* [Source extract]

A highly sensitive method for detecting the Amy797E α-amylase from transgenic events is necessary for use in environmental monitoring, monitoring traits in crops in the field, or monitoring products derived from a crop harvest, as well as for use in ensuring compliance of parties subject to contractual terms. It is ideal to have a limit of detection of Amy797E protein of less than 0.1%. In other words, a method of detection is needed to detect less than one kernel of corn event 3272 per 1000 kernels.
Additionally, certain applications of milling of event 3272 require mixing event 3272 corn or corn seed with corn or corn seed that is not event 3272 (see, for example, U.S. Pat. No. 7,914,993). This mixing is required so that an optimal amount of Amy797E α-amylase per unit of corn or corn seed is achieved. A highly sensitive method of Amy979E detection would also benefit users who need to measure the amount of Amy797E present in a given amount of event 3272 corn or corn seed.
It is standard in the art to detect the presence of a specific polypeptide of interest using an antibody specific to the polypeptide of interest in an ELISA (enzyme-linked immunosorbent assay). An ELISA is a method for detecting a polypeptide of interest in a biological sample, the method typically comprising: (a) extracting protein from a biological sample; (b) assaying the extracted protein using an immunological method comprising an antibody specific for the polypeptide of interest; and (c) detecting the binding of said antibody to the polypeptide of interest. Detection is typically measured via an enzyme which is linked to a secondary antibody. The enzyme can metabolize a colorless substrate into a colored product. The optical density is measured, and this is proportional to the amount of colored product and to the amount of the polypeptide of interest present in the sample.

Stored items
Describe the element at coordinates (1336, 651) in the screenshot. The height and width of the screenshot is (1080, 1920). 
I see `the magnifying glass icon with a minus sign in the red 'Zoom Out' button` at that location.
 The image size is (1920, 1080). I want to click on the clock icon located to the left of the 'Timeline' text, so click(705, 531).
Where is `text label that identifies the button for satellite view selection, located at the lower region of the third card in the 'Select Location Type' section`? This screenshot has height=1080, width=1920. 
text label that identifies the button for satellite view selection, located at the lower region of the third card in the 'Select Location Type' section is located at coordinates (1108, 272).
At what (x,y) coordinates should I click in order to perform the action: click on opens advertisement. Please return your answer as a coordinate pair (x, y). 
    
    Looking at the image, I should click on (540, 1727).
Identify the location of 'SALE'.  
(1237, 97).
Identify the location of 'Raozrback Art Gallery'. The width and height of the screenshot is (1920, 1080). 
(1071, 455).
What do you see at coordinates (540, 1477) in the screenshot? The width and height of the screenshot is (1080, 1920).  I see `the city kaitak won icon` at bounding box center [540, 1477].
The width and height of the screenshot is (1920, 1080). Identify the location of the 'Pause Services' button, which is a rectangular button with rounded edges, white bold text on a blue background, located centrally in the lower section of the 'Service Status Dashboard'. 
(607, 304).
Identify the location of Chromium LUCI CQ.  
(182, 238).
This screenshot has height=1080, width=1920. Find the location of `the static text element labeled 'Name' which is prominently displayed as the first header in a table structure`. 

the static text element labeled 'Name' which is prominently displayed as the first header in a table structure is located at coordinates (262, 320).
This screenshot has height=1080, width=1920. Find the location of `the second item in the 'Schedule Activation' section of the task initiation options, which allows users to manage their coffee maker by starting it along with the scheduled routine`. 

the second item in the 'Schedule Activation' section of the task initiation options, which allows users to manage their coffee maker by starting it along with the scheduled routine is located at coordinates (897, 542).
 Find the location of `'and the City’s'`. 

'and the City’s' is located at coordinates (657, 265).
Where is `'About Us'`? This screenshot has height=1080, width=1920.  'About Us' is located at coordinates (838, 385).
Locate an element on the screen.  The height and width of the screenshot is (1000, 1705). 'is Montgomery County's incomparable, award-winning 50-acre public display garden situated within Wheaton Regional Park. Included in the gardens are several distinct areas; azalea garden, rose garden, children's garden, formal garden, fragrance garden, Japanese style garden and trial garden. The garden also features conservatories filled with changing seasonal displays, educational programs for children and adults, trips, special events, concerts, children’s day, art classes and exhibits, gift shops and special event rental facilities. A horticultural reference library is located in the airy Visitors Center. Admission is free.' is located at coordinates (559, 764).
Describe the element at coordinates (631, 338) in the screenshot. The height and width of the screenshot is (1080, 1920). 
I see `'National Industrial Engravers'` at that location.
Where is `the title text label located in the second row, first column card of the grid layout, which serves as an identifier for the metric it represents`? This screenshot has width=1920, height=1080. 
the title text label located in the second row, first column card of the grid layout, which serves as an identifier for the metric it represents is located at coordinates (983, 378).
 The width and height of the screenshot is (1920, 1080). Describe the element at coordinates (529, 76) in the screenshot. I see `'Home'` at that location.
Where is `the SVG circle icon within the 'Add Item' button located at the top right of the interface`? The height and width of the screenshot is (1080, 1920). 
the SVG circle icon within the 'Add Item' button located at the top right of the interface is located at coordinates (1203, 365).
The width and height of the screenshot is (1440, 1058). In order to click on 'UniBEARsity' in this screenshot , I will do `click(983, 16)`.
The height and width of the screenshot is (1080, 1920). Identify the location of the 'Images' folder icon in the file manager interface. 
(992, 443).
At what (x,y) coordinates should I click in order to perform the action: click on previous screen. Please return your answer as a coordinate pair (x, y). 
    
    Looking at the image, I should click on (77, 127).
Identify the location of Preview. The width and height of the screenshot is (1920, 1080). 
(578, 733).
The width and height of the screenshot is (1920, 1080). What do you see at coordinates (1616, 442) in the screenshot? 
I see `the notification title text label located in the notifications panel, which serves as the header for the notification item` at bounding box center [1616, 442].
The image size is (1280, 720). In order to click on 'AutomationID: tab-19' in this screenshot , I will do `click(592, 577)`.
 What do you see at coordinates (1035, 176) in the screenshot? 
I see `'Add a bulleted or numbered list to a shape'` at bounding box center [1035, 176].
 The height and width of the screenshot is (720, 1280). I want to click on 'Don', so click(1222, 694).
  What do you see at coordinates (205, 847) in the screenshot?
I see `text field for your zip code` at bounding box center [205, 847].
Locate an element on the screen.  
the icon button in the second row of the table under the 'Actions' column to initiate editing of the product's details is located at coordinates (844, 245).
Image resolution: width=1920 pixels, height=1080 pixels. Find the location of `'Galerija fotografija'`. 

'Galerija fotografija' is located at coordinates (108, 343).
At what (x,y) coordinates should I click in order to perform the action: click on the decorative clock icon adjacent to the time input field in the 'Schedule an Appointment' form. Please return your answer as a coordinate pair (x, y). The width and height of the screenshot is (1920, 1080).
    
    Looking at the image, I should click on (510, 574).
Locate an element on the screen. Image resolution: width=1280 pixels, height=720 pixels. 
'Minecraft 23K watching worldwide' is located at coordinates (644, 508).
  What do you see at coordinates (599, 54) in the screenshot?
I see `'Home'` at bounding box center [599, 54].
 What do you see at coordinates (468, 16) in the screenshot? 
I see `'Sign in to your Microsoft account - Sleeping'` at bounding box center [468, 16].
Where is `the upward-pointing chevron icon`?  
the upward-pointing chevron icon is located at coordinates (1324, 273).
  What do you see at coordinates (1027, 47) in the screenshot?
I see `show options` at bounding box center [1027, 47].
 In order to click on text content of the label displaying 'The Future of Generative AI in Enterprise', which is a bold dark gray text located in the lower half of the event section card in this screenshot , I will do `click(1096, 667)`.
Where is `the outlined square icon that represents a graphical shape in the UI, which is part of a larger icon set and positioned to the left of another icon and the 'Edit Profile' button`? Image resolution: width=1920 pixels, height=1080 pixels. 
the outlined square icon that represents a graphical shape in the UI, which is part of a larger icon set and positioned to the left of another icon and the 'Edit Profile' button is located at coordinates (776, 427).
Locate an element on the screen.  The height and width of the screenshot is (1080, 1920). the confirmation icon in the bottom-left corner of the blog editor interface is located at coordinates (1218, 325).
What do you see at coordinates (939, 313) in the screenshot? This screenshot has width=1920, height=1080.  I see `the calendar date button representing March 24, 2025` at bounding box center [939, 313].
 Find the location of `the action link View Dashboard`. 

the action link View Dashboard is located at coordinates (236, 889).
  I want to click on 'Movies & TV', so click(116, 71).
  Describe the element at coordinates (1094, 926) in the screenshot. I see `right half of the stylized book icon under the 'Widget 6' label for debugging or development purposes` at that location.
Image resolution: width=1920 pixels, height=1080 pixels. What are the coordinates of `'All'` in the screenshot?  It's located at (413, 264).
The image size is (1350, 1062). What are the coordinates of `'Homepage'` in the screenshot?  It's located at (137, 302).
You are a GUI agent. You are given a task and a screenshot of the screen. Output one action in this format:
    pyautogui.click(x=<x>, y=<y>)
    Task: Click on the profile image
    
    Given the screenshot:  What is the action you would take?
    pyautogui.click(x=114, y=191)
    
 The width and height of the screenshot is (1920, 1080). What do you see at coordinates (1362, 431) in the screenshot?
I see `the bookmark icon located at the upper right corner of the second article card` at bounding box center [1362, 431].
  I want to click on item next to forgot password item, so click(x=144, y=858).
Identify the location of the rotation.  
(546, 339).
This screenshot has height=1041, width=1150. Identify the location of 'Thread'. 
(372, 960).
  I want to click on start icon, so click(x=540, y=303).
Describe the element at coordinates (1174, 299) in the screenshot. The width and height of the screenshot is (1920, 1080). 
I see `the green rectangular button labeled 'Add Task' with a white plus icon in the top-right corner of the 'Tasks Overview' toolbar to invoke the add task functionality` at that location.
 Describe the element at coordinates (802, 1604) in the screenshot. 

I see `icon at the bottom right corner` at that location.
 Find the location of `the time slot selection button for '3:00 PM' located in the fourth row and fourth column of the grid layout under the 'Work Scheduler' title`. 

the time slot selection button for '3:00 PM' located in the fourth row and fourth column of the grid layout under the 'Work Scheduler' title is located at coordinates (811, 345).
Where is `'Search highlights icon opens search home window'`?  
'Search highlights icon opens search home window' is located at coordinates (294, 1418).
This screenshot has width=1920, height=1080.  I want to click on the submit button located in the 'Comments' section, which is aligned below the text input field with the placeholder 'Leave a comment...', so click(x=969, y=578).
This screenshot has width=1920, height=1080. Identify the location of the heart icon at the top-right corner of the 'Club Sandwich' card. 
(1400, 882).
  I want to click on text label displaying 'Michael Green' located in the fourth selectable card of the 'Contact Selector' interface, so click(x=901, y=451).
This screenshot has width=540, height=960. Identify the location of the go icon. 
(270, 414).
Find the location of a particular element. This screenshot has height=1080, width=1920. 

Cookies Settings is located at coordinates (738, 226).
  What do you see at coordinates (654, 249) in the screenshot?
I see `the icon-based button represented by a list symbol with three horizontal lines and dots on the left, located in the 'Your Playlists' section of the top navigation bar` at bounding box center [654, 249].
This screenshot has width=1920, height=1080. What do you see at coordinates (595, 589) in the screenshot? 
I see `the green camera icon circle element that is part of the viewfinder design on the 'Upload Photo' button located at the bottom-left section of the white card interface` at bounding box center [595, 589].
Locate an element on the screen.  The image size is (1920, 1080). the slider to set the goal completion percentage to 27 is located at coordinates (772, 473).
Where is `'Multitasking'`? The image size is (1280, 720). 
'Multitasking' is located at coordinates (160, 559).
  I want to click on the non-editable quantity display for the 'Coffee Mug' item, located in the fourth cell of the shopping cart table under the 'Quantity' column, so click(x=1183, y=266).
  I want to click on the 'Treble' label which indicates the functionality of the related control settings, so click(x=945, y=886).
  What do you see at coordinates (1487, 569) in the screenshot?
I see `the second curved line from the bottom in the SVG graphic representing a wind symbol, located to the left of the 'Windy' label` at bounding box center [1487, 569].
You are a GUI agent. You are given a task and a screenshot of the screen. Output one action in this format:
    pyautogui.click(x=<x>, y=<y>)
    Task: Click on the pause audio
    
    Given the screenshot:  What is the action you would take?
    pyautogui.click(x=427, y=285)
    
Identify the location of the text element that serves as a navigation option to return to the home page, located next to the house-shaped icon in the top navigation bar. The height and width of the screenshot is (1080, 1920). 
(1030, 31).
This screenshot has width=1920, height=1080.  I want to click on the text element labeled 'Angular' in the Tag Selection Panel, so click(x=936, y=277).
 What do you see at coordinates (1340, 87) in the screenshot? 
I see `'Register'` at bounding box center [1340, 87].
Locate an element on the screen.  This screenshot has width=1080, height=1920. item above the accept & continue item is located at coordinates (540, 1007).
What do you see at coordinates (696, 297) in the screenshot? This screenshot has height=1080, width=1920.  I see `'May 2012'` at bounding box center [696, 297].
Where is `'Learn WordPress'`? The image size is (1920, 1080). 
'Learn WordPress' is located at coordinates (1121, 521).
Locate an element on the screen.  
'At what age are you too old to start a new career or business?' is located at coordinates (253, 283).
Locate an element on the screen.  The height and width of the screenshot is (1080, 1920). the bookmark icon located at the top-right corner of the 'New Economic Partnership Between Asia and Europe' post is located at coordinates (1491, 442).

* [Exercise set]
A) Answer each question from the Amy797E detection text, one answer per line, marked as the questions are:
(i) What limit of detection of Amy797E protein is described as ideal?
(ii) In certain milling applications, why must event 3272 corn be mixed with corn that is not event 3272?
(iii) In an ELISA, to what is the detecting enzyme typically linked?
B) Recast the paragraph of the Amy797E detection text that begins "It is standard in the art" as a concise list that keeps its main facts.
C) Extend the Amy797E detection text, beginning after its final sentence.

* [List of answers]
A)
(i) A limit of detection of less than 0.1%.
(ii) So that an optimal amount of Amy797E α-amylase per unit of corn or corn seed is achieved.
(iii) A secondary antibody.

B)
- The standard way to detect a specific polypeptide is an ELISA (enzyme-linked immunosorbent assay) that uses an antibody specific to that polypeptide.
- Typical ELISA steps:
  (a) extract protein from a biological sample;
  (b) assay the extracted protein by an immunological method using an antibody specific for the polypeptide;
  (c) detect the binding of that antibody to the polypeptide.
- Detection usually relies on an enzyme linked to a secondary antibody, which converts a colorless substrate into a colored product.
- The measured optical density is proportional to the amount of colored product and to the amount of the polypeptide in the sample.

C)
The ELISA method described above is known to one skilled in the art for the detection of transgenic polypeptides in plants. However, the polypeptide of interest here, Amy797E, presents an unusual challenge because its native substrate, starch, is found within the plant cell, and Amy797E tends to be pre-bound to its substrate in an inactive form. Starch is typically insoluble and comes out in the insoluble fraction during standard purification. Using the insoluble fraction for ELISA is undesirable, because the insoluble fraction significantly reduces the availability of the polypeptides, enzymes or other substrates bound or otherwise associated thereto for ELISA. Although not all of Amy797E in the plant cell is pre-bound to insoluble starch, it is preferred to release this pre-bound Amy797E to increase the limit of quantification and the limit of detection in a standard ELISA. The present invention solves this problem.